The two of them and the CNN team—as well as a coterie of committed others from different networks, photo agencies, and newspapers—covered the conflict so intensely, starting in early 1992, that, Rust says, “I spent more time with Christiane in Bosnia for two and a half years than I did with my wife and kids.”
It was in Bosnia—in reporting on the explicit targeting of the Bosniak Muslims by the Serbs (and, at some points, to a lesser extent, by the Croats), and in revealing the atrocities committed upon civilians, including the raping of women—that Christiane was affirmed in her mission. She has flatly said: “I consider Bosnia the most important thing I’ve ever done.”

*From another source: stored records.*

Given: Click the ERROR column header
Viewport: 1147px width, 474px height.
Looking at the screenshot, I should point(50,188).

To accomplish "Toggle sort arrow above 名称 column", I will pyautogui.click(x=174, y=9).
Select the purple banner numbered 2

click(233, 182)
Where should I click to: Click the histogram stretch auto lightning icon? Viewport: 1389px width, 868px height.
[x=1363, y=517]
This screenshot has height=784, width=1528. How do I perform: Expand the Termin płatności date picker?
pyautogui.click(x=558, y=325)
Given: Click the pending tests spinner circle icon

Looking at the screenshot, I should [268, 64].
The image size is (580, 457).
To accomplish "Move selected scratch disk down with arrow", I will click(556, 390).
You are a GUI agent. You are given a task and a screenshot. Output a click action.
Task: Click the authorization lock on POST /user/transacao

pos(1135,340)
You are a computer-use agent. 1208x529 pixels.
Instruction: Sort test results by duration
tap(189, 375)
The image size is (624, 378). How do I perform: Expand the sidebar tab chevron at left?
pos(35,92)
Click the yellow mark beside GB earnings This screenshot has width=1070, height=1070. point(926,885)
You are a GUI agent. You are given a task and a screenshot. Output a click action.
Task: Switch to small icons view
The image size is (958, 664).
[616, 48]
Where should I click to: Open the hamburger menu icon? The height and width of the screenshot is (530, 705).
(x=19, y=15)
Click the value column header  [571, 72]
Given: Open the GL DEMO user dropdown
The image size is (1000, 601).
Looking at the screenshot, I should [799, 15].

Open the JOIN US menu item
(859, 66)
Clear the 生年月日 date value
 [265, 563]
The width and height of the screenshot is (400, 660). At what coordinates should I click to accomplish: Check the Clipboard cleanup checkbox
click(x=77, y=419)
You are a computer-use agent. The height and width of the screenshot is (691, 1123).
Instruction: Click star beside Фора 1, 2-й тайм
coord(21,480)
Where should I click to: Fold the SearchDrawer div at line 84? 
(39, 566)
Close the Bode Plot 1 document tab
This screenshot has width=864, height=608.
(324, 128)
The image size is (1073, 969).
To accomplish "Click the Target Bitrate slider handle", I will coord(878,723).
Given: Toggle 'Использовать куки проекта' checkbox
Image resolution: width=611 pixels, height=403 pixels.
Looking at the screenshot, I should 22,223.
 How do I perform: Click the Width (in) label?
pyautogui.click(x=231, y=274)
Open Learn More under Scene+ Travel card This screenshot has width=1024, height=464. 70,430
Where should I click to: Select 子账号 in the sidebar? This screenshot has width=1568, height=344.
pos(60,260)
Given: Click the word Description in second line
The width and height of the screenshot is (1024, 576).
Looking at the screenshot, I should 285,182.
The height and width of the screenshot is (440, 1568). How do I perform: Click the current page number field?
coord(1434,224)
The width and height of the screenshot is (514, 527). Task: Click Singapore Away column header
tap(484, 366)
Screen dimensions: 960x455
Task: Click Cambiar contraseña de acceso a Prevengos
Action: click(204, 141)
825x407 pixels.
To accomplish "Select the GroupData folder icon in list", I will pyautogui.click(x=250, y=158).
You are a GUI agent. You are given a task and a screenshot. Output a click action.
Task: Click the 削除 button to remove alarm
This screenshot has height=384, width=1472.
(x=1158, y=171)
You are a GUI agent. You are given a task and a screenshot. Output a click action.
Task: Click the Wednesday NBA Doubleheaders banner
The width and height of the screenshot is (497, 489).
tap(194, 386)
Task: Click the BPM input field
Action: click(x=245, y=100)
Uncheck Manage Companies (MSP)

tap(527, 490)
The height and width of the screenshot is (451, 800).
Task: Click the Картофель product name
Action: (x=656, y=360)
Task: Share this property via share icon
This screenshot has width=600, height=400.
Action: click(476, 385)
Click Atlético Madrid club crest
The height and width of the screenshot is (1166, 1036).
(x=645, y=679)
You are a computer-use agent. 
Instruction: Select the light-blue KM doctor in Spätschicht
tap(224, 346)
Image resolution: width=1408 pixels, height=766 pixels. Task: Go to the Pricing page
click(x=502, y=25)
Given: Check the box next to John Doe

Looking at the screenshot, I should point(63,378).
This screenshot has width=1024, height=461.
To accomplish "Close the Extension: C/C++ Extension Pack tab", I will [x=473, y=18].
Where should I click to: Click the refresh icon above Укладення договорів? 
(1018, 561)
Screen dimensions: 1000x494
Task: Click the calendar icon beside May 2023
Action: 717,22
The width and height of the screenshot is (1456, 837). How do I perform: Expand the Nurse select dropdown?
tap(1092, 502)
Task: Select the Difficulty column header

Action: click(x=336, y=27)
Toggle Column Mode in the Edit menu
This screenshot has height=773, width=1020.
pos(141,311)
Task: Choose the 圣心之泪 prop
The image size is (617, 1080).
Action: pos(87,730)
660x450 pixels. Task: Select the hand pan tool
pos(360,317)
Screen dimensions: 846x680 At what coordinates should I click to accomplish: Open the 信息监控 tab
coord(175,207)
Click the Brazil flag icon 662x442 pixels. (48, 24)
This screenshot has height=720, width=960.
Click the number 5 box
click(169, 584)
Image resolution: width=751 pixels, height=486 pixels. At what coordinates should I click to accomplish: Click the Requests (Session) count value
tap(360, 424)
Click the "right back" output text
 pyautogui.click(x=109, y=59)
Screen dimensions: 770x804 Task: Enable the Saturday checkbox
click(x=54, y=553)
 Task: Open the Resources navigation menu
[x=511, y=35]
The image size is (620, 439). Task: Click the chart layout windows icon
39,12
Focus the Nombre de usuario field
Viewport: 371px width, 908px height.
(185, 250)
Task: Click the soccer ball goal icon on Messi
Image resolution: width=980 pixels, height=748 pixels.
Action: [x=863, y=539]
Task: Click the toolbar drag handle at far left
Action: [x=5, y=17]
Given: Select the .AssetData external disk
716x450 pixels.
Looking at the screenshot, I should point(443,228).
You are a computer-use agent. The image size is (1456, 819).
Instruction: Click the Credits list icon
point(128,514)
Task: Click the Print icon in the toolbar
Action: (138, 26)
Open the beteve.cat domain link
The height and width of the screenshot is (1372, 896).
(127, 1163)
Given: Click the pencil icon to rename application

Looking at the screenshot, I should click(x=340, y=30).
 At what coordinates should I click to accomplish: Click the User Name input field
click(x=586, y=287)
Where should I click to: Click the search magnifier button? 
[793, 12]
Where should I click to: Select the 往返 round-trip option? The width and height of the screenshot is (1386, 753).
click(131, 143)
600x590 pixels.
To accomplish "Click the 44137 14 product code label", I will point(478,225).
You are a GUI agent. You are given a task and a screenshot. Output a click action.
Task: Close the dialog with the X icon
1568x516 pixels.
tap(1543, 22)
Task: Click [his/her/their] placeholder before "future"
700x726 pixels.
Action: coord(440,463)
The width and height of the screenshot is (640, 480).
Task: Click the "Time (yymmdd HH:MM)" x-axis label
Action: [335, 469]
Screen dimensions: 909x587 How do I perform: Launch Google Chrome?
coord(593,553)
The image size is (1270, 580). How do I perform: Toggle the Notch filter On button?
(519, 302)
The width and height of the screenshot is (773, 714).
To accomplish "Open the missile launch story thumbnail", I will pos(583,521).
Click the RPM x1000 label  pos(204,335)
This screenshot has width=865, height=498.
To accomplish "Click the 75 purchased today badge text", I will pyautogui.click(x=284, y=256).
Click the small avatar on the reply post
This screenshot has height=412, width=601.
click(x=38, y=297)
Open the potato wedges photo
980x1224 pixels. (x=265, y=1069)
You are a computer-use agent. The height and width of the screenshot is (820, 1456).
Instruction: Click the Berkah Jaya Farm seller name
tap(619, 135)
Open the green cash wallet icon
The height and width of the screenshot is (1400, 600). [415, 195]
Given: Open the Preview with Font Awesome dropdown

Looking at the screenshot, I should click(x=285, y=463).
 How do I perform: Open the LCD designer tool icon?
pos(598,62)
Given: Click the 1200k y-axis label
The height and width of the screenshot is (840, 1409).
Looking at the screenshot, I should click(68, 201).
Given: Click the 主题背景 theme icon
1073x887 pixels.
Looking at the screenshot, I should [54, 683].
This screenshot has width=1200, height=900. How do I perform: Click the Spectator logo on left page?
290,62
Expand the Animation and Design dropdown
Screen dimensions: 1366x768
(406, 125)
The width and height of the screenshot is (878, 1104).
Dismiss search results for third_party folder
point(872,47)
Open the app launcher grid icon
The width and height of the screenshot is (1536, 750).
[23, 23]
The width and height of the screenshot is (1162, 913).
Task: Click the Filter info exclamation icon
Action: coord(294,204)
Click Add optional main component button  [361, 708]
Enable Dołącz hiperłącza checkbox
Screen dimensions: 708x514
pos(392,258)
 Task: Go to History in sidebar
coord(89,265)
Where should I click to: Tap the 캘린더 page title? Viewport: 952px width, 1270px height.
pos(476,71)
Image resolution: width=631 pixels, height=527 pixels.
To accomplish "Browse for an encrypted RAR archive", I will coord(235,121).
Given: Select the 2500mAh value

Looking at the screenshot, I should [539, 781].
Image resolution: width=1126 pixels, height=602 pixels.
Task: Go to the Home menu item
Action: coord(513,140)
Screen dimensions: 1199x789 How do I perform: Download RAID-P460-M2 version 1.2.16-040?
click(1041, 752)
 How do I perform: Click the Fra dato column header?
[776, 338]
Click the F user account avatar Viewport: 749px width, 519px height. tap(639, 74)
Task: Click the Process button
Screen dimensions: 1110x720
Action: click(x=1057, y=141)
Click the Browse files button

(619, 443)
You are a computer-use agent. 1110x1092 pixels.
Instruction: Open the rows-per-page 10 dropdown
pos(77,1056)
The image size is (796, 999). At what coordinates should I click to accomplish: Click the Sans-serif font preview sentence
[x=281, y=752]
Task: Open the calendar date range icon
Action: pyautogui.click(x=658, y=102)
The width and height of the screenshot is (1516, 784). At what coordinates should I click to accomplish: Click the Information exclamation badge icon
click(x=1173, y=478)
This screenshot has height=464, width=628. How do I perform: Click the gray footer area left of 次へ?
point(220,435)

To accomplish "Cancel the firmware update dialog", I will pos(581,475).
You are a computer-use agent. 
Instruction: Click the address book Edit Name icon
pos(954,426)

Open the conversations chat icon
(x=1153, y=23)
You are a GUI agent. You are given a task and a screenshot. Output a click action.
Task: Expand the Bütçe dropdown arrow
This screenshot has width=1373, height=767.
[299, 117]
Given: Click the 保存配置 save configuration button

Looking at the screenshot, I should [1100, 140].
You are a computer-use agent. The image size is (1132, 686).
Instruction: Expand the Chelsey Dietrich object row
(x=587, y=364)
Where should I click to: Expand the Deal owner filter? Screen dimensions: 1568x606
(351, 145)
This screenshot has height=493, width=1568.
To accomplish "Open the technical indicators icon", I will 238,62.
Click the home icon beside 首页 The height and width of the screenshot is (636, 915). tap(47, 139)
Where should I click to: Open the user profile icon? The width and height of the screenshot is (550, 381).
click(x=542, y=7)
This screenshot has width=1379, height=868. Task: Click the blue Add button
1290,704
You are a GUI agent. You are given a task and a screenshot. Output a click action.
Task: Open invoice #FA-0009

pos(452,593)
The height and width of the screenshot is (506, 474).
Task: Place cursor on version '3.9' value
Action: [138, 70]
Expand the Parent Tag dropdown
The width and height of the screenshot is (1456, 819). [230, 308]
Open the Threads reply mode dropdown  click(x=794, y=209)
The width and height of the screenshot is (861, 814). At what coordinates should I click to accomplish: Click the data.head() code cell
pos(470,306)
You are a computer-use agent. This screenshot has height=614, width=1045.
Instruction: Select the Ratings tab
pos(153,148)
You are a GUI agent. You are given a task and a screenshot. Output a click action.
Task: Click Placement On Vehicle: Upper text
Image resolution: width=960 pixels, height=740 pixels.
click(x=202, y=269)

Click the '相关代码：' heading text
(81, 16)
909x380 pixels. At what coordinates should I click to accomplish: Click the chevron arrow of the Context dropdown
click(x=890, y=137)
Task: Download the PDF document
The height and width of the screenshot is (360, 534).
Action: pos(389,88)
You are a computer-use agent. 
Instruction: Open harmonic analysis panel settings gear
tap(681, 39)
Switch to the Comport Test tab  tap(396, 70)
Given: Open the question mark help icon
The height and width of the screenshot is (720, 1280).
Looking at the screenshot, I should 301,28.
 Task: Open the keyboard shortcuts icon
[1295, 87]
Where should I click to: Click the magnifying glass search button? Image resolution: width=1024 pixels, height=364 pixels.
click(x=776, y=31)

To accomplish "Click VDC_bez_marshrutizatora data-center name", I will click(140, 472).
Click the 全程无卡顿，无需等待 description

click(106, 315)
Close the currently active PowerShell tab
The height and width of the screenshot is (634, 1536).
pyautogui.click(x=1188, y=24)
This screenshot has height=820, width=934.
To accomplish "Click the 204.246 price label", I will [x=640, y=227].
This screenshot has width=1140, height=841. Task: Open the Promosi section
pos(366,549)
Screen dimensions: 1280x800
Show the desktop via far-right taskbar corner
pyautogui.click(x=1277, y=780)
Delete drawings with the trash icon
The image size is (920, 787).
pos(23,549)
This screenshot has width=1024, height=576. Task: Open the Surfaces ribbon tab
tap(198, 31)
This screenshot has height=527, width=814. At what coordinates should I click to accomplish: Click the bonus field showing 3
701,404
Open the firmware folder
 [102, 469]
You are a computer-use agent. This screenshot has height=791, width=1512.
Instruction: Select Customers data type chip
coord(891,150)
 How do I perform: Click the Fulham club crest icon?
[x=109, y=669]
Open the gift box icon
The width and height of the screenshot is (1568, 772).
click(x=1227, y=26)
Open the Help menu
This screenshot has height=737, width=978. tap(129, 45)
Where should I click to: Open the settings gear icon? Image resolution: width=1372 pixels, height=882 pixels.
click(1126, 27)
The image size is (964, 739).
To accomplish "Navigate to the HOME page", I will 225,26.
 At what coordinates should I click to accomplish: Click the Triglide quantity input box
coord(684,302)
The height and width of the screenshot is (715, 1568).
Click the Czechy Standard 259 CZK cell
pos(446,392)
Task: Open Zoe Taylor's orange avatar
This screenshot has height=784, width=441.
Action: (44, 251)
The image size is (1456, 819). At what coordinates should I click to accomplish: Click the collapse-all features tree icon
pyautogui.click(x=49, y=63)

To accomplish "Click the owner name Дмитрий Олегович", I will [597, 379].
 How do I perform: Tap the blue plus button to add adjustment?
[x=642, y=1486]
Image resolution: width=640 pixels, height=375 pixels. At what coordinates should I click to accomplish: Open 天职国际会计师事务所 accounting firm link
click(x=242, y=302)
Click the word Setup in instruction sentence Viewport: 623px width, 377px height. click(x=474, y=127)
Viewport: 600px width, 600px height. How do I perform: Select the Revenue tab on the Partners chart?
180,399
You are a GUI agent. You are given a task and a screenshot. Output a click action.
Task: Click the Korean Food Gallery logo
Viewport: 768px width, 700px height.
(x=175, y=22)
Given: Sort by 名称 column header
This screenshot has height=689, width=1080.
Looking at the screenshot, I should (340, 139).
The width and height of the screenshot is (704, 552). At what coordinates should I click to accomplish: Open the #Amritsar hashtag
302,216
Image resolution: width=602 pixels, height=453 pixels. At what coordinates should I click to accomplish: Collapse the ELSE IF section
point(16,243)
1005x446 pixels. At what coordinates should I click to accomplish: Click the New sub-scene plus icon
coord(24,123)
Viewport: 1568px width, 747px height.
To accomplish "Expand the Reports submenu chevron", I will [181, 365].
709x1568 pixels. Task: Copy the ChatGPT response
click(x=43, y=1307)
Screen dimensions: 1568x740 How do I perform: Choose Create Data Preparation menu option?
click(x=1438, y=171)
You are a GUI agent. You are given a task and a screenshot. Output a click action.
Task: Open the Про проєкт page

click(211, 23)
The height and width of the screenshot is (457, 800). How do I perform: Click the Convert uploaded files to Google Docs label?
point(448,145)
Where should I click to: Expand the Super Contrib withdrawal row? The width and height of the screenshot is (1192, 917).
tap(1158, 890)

First, though, Saudi Arabia.
In August 1990, three CNN women met up in Egypt to form a team. Maria Fleet would be the sound woman and editor. Jane Evans would be the camerawoman. They’d both flown in from Rome and were in Egypt to film the Arab League’s meeting there. Christiane Amanpour winged in from Frankfurt. She would be the reporter.
They’d all been told that Saudi Arabia was “unrepresentative of the Middle East—it’s more conservative than any other country,” says Maria Fleet. “So, in preparation, we bought all these big, long swatches of fabric, so we could wrap our head and cover our hair.” It turned out the women only needed to be seriously covered up when they wandered into “the most conservative areas or when we went into a mosque. Mostly, we wore Western clothes. Because Saudi Arabia was asking for the U.S.’s help, and we were doing them a huge favor by giving it to them, they relaxed some of the rules—we did not have to wear abaya,” the head-to-toe black garb with eyeholes. “We wore pants and loose blouses—not jeans and tight T-shirts,” but it was close enough to what they’d be wearing at home.